The government is jeopardising progress on child sexual exploitation | Richard Scorer

teenage girl wearing hoodie
The controversial children and social work bill is dismantling the systems that promote strong, effective safeguarding. (Picture posed by model.) Photograph: Rex

“A bad idea drawn up by Whitehall that has not been properly evaluated or impact-assessed.” This was Lord Ramsbotham’s scathing verdict on clause 29 of the children and social work bill, the controversial provision allowing local authorities to opt out of legal obligations to vulnerable children.

Quite rightly, the government has abandoned that clause after a concerted campaign by children’s charities. But in the furore over clause 29, other equally misguided parts of the bill have escaped proper scrutiny.

Over the past five years, I have provided legal representation to girls and young women caught up in the child sexual exploitation scandals in Rochdale and elsewhere. In bringing legal cases, we are shining a light on the failings of agencies that were supposed to protect these young people.

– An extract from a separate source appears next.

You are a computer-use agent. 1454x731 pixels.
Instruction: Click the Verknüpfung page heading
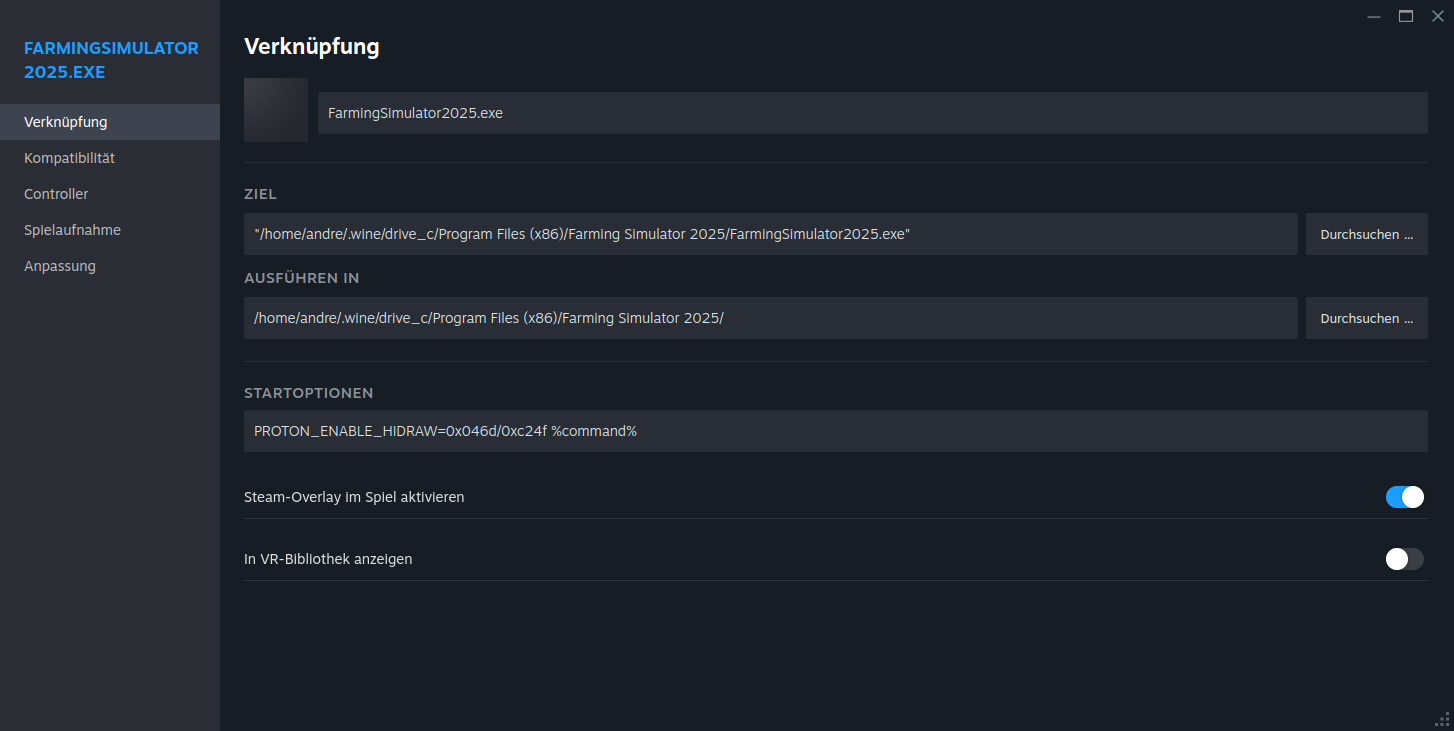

Some of these failings were attitudinal: the credibility of victims was too often assessed with reference to ill-informed stereotypes, such as the myth that sexually exploited children were making “lifestyle choices”. But a central problem was the failure of different agencies to work together: social workers did not listen to sexual health workers, and schools did not recognise the warning signs.

Given those past failings, it is heartening to see the progress now being made in many parts of the country towards more effective multi-agency responses to child sexual exploitation. But I am very concerned that one proposal in the children and social work bill – to dispense with local safeguarding children’s boards (LSCBs) – puts this progress in jeopardy.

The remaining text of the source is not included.